Start of Supplied information

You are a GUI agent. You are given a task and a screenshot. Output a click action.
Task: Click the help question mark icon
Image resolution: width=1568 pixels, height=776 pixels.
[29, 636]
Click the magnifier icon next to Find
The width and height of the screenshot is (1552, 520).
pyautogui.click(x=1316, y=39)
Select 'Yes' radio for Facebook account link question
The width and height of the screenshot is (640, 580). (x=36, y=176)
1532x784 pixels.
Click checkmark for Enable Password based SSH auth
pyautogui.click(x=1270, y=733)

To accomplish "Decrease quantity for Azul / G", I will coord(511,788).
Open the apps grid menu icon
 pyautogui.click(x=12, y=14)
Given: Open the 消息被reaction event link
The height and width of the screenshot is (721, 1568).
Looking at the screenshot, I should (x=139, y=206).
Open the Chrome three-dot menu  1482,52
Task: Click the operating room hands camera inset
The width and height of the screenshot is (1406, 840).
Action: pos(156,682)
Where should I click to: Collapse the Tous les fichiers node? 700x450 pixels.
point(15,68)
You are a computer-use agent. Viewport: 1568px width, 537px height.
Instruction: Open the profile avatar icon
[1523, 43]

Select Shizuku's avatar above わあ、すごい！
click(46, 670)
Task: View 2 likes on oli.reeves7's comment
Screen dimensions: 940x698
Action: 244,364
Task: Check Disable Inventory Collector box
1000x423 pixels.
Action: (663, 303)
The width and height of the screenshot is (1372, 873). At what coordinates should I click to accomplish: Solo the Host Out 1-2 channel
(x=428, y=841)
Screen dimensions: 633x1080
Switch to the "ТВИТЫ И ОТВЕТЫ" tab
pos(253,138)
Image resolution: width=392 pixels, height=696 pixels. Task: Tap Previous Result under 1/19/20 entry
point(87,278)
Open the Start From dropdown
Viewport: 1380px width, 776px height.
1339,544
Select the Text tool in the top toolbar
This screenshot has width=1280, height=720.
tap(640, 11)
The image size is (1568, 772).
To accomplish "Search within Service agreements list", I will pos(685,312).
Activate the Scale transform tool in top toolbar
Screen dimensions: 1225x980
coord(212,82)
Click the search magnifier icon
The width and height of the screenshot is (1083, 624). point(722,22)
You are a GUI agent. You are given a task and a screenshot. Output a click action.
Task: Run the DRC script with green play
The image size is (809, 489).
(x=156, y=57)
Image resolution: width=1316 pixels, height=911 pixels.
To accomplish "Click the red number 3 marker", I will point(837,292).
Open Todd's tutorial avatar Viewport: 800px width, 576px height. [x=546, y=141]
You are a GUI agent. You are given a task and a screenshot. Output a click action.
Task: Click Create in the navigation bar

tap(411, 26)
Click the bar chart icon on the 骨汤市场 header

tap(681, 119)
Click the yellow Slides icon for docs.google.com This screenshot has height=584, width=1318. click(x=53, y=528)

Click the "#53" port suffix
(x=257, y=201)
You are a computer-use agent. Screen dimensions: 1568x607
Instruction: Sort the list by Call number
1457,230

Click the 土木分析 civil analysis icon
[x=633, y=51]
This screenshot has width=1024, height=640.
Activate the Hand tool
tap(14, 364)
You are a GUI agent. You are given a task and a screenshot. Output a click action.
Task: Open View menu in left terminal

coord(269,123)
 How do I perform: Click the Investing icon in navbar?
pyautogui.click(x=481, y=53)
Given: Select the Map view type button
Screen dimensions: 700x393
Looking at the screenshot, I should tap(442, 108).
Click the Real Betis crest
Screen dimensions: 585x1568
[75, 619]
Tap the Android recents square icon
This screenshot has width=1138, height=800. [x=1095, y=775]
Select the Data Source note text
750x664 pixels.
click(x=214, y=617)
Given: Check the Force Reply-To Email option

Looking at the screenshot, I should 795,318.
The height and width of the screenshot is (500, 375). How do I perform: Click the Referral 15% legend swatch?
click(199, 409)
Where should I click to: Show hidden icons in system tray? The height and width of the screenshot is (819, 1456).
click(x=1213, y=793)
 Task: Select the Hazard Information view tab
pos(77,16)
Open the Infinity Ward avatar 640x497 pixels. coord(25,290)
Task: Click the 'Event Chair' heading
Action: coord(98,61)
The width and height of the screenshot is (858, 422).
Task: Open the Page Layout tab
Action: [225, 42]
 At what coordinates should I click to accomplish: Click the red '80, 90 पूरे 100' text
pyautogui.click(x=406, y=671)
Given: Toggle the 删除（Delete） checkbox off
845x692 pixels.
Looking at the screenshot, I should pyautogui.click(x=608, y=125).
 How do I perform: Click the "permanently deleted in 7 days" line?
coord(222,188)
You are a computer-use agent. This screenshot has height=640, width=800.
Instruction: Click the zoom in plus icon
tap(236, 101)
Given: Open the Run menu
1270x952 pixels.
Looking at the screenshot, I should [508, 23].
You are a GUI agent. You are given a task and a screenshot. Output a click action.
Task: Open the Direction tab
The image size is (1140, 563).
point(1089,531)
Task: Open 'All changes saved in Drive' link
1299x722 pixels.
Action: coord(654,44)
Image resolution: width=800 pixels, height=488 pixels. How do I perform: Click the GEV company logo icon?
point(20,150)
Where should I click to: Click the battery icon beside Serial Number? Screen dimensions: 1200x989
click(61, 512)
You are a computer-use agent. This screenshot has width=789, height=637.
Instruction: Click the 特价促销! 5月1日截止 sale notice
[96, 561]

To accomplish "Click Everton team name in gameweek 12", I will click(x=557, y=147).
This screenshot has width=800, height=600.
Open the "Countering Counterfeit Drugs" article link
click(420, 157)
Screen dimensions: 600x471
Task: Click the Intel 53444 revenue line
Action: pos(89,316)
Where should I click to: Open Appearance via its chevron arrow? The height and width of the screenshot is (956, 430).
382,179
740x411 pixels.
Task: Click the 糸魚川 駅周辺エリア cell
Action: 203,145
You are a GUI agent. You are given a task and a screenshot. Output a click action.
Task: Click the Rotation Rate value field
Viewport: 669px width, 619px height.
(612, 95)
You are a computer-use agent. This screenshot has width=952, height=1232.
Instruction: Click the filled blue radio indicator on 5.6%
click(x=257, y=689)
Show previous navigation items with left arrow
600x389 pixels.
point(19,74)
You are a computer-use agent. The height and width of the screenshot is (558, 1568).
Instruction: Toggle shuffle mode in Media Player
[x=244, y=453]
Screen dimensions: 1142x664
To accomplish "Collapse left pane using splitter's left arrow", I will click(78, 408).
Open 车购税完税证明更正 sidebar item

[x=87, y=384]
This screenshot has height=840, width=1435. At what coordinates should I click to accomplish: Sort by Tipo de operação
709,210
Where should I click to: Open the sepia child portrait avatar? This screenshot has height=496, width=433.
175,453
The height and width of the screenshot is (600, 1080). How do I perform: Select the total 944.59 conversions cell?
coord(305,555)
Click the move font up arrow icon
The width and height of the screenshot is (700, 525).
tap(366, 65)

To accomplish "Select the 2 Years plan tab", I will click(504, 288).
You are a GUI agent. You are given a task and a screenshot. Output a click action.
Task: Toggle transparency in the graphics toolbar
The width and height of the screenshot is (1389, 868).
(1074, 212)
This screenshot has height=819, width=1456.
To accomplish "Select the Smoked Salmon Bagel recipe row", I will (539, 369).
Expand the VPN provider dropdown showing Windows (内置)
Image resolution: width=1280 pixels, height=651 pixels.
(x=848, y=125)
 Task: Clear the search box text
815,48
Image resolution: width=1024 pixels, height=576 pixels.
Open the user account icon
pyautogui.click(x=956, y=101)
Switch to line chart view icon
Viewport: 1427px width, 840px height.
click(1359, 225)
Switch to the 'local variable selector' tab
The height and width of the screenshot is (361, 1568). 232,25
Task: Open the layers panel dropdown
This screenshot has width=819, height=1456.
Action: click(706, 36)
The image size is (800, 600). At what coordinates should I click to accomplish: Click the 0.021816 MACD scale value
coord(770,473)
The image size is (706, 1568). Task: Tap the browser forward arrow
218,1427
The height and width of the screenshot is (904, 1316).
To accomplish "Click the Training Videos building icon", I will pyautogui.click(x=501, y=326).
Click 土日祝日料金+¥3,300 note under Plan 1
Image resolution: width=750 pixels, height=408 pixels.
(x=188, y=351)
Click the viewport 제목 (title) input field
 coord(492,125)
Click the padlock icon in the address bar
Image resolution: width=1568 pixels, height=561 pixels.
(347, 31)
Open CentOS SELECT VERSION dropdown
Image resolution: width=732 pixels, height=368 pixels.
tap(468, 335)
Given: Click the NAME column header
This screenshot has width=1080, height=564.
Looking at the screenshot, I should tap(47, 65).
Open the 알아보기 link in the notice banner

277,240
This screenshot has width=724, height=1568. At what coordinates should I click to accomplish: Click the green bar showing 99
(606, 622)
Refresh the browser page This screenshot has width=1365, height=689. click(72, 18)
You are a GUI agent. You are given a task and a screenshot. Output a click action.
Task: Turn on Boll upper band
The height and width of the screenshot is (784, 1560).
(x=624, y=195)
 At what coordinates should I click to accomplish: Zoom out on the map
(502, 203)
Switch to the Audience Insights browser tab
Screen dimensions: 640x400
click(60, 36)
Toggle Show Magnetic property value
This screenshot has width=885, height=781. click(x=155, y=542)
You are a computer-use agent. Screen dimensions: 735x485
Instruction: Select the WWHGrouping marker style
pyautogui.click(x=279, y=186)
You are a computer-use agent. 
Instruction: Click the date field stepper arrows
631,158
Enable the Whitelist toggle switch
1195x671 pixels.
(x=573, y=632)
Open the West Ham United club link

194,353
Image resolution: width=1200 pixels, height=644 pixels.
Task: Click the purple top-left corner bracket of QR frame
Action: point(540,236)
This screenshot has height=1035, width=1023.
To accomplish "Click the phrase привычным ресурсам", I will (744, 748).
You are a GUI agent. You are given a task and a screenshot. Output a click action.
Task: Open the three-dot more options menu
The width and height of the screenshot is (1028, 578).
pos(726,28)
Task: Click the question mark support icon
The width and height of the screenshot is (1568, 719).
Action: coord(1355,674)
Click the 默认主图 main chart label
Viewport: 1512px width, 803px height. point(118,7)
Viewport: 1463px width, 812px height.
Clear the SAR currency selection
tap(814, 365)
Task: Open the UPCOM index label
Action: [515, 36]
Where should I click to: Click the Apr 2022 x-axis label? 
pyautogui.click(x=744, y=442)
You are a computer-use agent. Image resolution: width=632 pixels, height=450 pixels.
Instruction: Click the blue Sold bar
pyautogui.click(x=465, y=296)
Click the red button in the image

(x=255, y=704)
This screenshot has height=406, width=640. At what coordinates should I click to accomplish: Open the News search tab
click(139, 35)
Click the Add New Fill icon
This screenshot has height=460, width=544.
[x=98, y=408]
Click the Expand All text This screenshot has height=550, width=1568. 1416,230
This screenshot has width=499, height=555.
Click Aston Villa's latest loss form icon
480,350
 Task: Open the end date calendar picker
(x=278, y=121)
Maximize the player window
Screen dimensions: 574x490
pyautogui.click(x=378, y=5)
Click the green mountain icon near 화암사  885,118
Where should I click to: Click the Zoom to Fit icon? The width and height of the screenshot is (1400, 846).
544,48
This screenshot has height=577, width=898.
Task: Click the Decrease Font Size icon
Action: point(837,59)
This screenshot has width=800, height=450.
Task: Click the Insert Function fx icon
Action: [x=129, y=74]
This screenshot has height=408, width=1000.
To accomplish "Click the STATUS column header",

End of Supplied information

Task objective → Read through the listing and copy each line in which the word "note" occurs.

Completed exercise →
Select the Data Source note text
Click 土日祝日料金+¥3,300 note under Plan 1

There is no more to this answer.